_What the exercise asks_. Reproduce all of the data below, requests included, and shift every coordinate in the answers by adding 67, leaving every other number unchanged. Leave the pictures out.

-=-=-=-=-

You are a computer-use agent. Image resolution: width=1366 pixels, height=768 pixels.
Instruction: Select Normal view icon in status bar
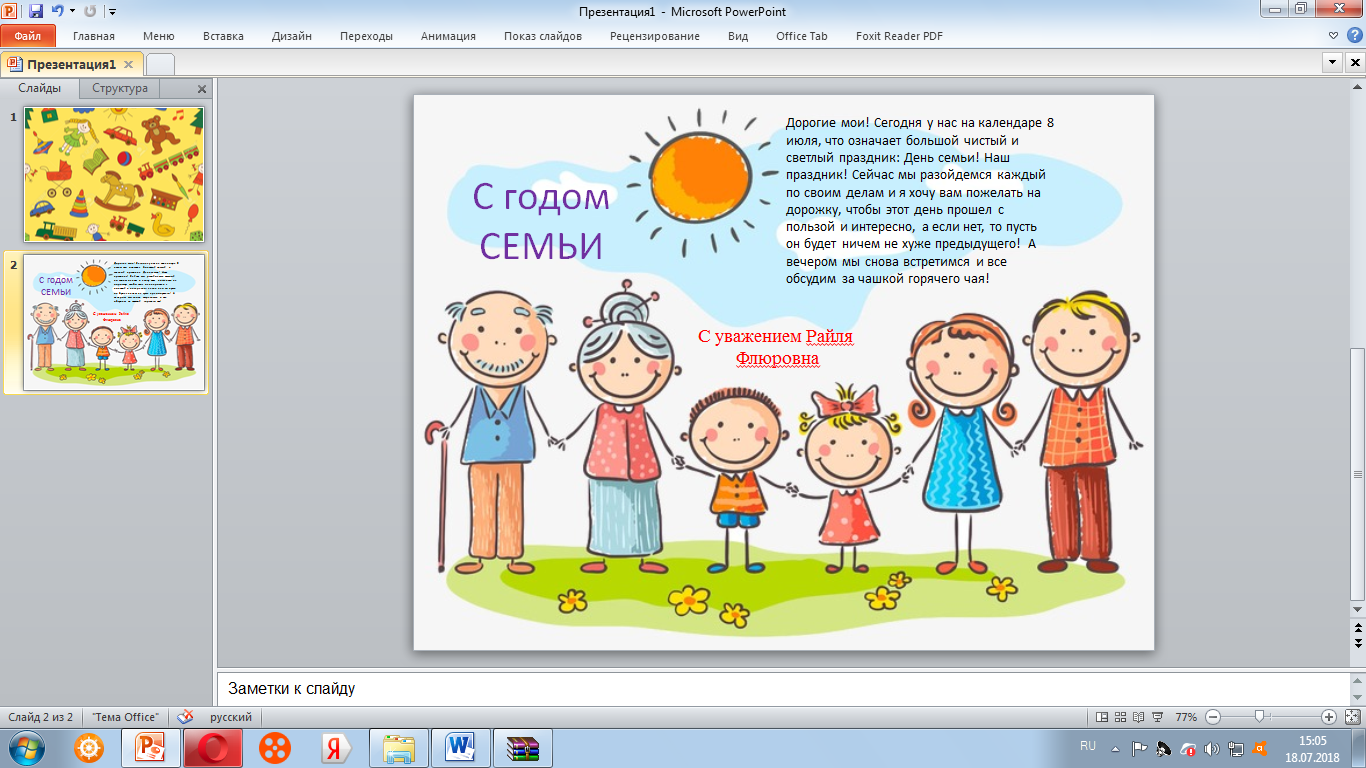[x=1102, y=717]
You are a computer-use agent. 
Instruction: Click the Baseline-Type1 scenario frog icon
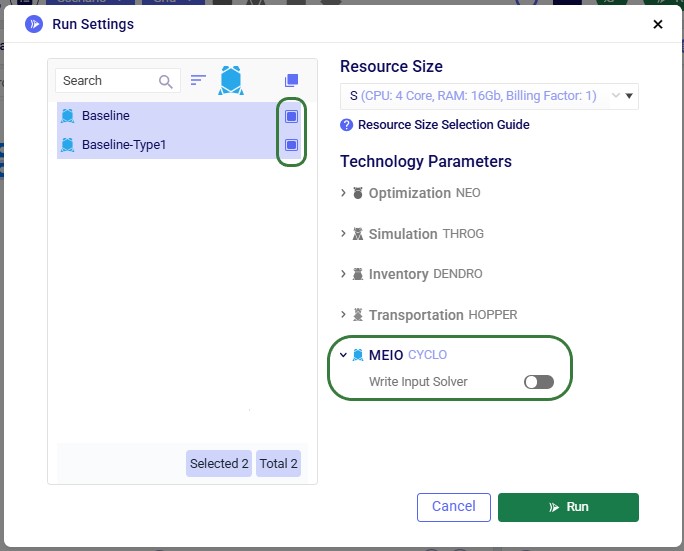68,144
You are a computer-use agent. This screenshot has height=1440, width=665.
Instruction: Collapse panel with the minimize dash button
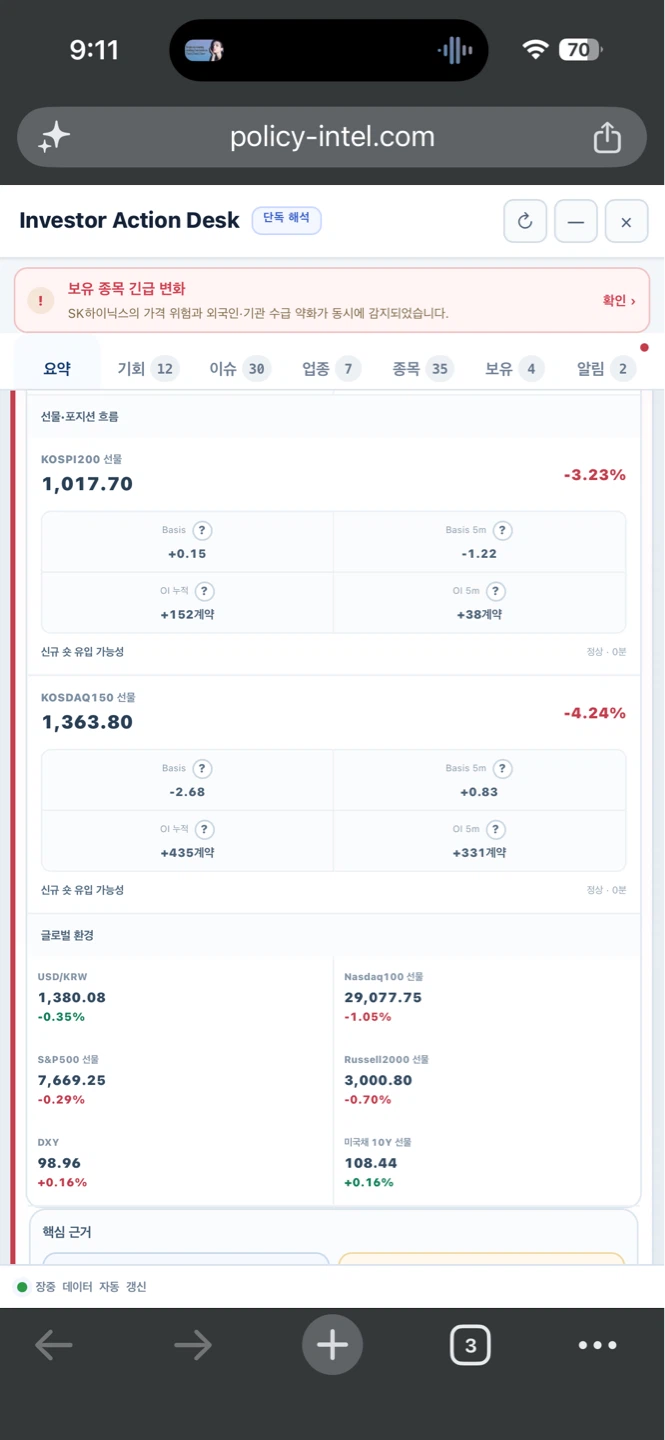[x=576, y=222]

-=-=-=-=-

_Finished answer_.
You are a computer-use agent. Image resolution: width=1366 pixels, height=768 pixels.
Instruction: Select Normal view icon in status bar
[x=1169, y=784]
You are a computer-use agent. 
Instruction: Click the Baseline-Type1 scenario frog icon
135,211
You are a computer-use agent. This screenshot has height=1440, width=665.
Instruction: Collapse panel with the minimize dash button
[x=643, y=289]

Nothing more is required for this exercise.